I am an experienced grocery shopper and actually enjoy walking the isles of a number of different grocery stores in our town. Since we have a large number of grocery store advertisers I try my best to shop them all.
The grocery store is a great place to see old friends and others you might know to say a pleasant ‘hello’ or catch up on community news or a little gossip. Grocery shopping today has changed. Most stores now have ‘store shoppers’ who load a grocery basket for the customer to pick up out front. Geeze, they miss the gossip and relinquish the opportunity to get that impulse purchase of a party size bag of Fritos or pork rinds.
And other times you might want to avoid someone who you don’t want to see. I try not to spend too much time in the wine and beer isle in case my preacher should walk in.
A couple of weeks ago I almost burst out laughing at an incident at a nearby store. While walking through the vegetable department I was looking for the perfect tomato. A lady standing nearby was enjoying a sampling of the little cherry tomatoes from the display. She must have had three in her mouth as it looked like she was chewing a plug of Mule Kick tobacco. I selected my tomato and continued shopping the next isle chuckling and hoped her tasting samples had been pre-washed.
About 15 minutes later I checked my shopping list and noticed I had forgotten the celery and headed back to the vegetable section. Sure enough, the lady was still there tasting the cherry tomatoes. I thought, maybe she’s really hungry or needed energy to finish shopping. I just about asked her if I could try one too but chickened out. I did notice that her grocery cart was full and sitting on top was a carton of cherry tomatoes so I guess the store made a little money. It was a funny moment in the grocery store.
This past weekend I saw the store manager and, laughing out loud, told him about the cherry tomato incident. He laughed and told me I would be amazed at what happens in a grocery store and he could write a book about it.
The following week I planned on shopping for my summer diet. Normally, I try to lose the winter bulge in the spring but I was a little late this year. Judy told me before I left the house that orange-colored food was good for you. She is smarter than I so during that shopping trip I tried picking up more healthy veggies and other less fattening food. When I got to the chips department it was full of orange food. I selected the brightest orange food available and reached for the top shelf for a Party-Sized bag of Cheetos. I knew it would be the best tasting healthy orange food in the store.
I spoke very serious when unpacking the groceries and let Judy know I had purchased a wonderful orange diet food and presented her with the over-sized bag of Cheetos. She burst out laughing. I knew she couldn’t resist eating a couple of handfuls. Oh baby, they are delicious. It was my last indulgence before the serious diet started the next day.
The New Supermarket: Announcing new sites and smells in the produce department
The new supermarket near our house has an automatic water mister to keep the produce fresh. Just before it goes on, you hear the sound of distant thunder and the smell of fresh rain.

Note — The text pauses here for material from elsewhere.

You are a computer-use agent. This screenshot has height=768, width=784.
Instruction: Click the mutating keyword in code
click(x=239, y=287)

When you approach the milk cases, you hear cows mooing and witness the scent of fresh hay.
When you approach the egg case, you hear hens cluck and cackle and the air is filled with the pleasing aroma of bacon and eggs frying.
The veggie department features the smell of fresh buttered corn.

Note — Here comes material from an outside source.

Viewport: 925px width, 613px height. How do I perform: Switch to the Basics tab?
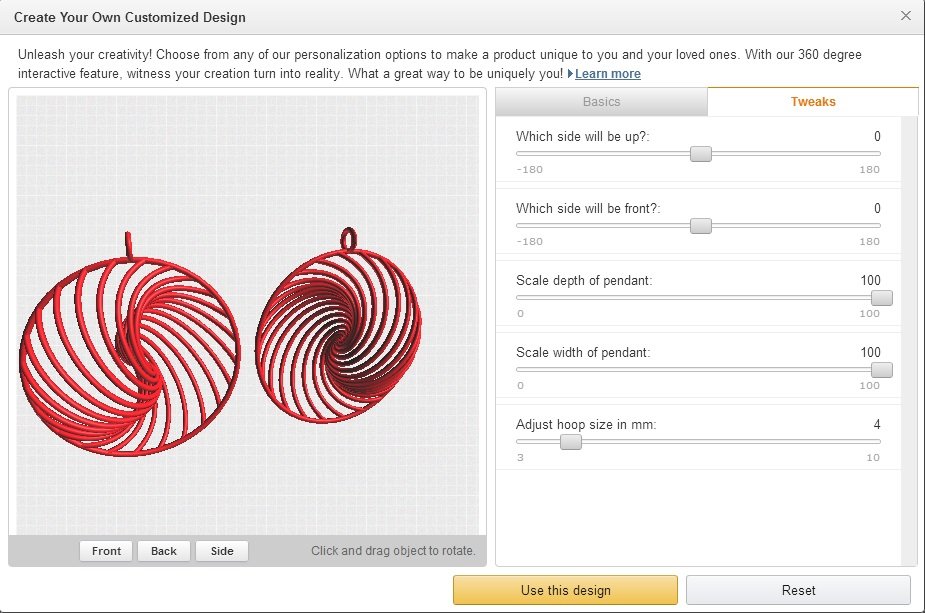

I don’t buy toilet paper there any more.
When Men Shop For Groceries: Shopping lists are a piece of cake for guys
“Honey, could you please go shopping for me and buy one carton of milk and if they have avocados, get 6.”
A short time later the husband comes back with 6 cartons of milk.
The wife asks him, “Why did you buy 6 cartons of milk?”
He replied, “They had avocados.”
Unbeerievable Nuns: A food store’s complimentary policy
While shopping in a food store, two nuns happened to pass by the beer section.
One asked the other if she would like a beer.
The second nun answered that, indeed, it would be very nice to have one, but that she wouldn’t feel comfortable about buying it.
The first nun replied that she could handle that without a problem. She picked up a six-pack and took it to the cashier. The cashier had a surprised look on his face, so the nun said, “We use beer for washing our hair – a sort of shampoo, if you will.”
Without blinking an eye, the cashier reached under the counter, pulled out a package of pretzels and placed them in the bag with the beer. He then looked the nun straight in the eye, smiled, and said, “The curlers are on the house.”